Pandemi markaları dijitalde daha aktif olmaya yönlendirdi
Dr. Öğretim Üyesi Nihal Toros, dijital pazarlamada metotları çoğaltmanın mümkün olduğunu söyledi ve kelamlarına şöyle devam etti:
“Burada kıymetli olan dünyanın daima bir değişim içinde olması ve pazarlama dünyasının da bu duruma ayak uydurarak yeni uygulamalar geliştirmesidir diyebiliriz. Tüketiciler olarak her gün binlerce bildiriyle karşılaşıyoruz ve bazen bunların farkına bile varmıyoruz ve reddediyoruz. Değişen tüketici davranışları karşısında, pazarlama dünyası da dijitale yanlışsız evriliyor. Hepimizin yanında 7/24 cep telefonlarımız ve internetimiz var. Bu, pazarlama dünyası için inanılmaz bir fırsat. Klâsik pazarlamanın temel prensiplerinden olan ‘hedef kitle ile iletişim’, dijital pazarlamada da ortaya çıkıyor. Yalnızca mecra ve metot değişiyor. Ayrıyeten dijital pazarlamada; tüketici davranışlarını takip etmek, denetim etmek ve bu davranışlara uygun pazarlama ve satış yolları geliştirmek çok daha kolay. Gaye kitlenin gereksinimlerine ayak uydurmak her vakit markaların birincil maksadı oldu. Pandemi periyodunda de değişen tüketici muhtaçlıklarının karşılanması gerekliliği, markaları dijital ortamda daha faal olmaya yönlendirdi.”
Fiziksel alışverişin yerini sanal alışveriş aldı
Covid 19 salgınının hem global değişikliklere hem de tüketicilerin satın alma davranışlarında değişikliklere neden olduğunu belirten Dr.
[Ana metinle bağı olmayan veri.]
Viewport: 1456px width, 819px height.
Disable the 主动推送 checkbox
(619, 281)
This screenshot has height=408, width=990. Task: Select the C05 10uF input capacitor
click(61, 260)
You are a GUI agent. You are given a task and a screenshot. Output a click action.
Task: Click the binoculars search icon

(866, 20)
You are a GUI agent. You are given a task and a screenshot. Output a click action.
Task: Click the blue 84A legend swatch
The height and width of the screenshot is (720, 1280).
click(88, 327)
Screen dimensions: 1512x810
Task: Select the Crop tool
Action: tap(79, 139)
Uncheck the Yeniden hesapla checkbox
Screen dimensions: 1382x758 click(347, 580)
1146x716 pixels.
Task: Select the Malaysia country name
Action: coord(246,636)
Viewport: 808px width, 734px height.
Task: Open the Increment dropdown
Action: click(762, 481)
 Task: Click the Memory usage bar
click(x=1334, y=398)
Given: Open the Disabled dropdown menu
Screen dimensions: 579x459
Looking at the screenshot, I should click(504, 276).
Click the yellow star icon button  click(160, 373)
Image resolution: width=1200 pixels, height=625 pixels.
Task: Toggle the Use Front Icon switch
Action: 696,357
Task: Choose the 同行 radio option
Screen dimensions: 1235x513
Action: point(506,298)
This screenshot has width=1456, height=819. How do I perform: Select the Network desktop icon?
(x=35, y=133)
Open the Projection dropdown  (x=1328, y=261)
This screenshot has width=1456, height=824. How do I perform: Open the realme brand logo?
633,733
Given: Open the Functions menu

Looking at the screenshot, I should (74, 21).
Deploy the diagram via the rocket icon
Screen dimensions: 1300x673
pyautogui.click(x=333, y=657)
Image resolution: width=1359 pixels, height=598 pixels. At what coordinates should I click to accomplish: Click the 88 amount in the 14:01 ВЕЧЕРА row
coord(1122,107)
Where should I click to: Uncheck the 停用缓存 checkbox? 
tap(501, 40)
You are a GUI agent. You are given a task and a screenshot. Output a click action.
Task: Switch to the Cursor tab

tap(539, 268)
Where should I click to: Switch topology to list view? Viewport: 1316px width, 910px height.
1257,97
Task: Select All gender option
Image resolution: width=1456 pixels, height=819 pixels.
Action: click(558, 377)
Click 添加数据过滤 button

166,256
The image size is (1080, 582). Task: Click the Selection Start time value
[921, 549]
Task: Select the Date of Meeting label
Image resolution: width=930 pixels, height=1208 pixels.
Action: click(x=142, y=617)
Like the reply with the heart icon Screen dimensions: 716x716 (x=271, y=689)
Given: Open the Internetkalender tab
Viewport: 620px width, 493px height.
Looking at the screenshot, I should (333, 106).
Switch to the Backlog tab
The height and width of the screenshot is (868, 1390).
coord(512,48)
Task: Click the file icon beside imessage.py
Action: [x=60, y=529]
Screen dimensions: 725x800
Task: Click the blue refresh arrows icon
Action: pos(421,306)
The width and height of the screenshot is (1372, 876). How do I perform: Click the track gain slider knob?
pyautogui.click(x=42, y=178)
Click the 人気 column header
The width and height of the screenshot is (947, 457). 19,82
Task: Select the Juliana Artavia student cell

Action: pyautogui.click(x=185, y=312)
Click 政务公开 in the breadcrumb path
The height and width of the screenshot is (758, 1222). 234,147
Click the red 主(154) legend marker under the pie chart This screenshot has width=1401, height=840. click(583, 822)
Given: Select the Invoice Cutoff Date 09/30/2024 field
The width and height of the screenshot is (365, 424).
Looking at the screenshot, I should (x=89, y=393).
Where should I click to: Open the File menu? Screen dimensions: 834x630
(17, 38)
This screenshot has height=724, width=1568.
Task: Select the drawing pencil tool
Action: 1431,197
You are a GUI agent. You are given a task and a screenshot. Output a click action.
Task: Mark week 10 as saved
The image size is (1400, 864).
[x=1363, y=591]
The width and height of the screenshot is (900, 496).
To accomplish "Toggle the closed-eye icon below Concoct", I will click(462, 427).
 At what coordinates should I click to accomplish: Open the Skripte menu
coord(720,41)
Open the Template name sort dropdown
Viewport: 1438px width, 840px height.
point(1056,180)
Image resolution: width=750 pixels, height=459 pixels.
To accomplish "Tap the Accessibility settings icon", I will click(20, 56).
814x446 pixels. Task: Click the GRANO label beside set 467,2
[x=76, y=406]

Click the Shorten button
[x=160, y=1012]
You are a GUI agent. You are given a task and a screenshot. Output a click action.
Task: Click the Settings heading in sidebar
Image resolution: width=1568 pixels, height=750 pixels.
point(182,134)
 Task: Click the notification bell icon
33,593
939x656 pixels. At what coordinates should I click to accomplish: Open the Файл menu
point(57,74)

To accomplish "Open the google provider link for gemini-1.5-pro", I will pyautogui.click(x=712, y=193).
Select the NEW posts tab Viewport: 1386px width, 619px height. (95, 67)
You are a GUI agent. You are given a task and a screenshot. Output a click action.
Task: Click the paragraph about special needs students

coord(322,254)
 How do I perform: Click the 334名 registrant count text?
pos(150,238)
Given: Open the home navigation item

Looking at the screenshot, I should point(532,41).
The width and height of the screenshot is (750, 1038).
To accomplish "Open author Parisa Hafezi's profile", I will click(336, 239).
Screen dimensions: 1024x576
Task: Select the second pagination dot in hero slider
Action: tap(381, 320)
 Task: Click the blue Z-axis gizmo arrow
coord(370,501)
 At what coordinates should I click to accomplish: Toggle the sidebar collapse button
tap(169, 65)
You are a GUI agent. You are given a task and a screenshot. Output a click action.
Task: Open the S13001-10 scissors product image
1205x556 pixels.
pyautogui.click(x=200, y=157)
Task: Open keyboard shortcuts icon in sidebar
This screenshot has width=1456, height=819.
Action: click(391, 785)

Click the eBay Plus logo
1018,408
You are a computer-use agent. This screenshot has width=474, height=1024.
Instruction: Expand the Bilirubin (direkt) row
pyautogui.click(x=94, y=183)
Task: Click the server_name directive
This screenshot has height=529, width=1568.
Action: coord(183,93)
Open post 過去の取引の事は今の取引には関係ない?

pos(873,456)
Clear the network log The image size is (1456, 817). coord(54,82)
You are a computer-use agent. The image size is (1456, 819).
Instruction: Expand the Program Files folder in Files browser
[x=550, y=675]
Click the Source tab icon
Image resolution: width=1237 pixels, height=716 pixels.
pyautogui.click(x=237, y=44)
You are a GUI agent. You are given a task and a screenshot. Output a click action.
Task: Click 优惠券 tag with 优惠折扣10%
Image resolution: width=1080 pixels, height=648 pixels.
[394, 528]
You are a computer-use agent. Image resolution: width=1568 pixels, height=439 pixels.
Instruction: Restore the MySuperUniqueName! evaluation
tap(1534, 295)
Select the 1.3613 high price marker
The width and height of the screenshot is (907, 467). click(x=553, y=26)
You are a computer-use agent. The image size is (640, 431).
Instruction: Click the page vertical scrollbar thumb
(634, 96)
Öğretim Üyesi Nihal Toros, “Sokağa çıkma yasakları ile karşılaşan ve vaktinin birçoklarını kapalı ortamlarda izole bir biçimde geçiren tüketiciler, çevrimiçi alışverişe yöneldiler, münasebetiyle e-ticaret hacminde büyük bir artış gözlemlendi. Hali hazırda gelişim göstermiş olan dijitalleşme hareketi, pandemi süreci nedeniyle tetiklendi. Fizikî alışveriş tecrübesinin yerini, sanal alışveriş aldı. Tüketiciler internet ortamında daha fazla vakit geçirmeye ve yeni eserler keşfetmeye başladılar. Bu durum da markaları dijital pazarlama uygulamalarına yönlendirdi.” diye konuştu.